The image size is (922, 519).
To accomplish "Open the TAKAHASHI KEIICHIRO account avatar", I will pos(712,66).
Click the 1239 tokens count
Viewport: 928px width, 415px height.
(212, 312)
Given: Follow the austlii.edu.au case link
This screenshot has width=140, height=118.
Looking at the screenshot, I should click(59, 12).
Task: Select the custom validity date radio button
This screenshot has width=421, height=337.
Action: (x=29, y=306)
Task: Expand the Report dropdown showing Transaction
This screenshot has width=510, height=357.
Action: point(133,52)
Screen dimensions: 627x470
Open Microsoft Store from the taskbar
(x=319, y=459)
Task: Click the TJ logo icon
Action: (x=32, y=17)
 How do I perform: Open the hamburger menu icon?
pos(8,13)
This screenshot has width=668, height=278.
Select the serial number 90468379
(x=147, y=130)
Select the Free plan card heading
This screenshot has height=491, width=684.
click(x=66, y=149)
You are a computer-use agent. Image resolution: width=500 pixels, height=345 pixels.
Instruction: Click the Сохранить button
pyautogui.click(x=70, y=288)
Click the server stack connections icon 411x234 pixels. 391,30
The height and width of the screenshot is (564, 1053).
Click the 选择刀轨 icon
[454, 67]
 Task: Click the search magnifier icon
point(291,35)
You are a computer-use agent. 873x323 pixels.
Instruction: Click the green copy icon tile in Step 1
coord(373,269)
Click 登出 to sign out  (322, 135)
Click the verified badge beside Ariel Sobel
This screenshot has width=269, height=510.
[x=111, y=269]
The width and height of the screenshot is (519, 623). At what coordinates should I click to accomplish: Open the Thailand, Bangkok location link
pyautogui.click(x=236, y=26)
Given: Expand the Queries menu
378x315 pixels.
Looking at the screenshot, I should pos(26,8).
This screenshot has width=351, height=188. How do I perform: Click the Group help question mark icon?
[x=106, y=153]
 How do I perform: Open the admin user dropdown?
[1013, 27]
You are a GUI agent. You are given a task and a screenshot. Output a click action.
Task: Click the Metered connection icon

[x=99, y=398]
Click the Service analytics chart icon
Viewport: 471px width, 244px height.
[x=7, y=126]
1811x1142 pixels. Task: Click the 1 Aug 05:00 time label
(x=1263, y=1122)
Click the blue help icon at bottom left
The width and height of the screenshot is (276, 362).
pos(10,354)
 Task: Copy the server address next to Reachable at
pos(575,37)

▬▬▬▬▬▬▬▬▬▬

■ **What is needed**
From the records above, copy each line that contains the word "agent".

■ **Exercise answer**
You are a computer-use agent. Image resolution: width=500 pixels, height=345 pixels.
You are a computer-use agent. 873x323 pixels.
You are a GUI agent. You are given a task and a screenshot. Output a click action.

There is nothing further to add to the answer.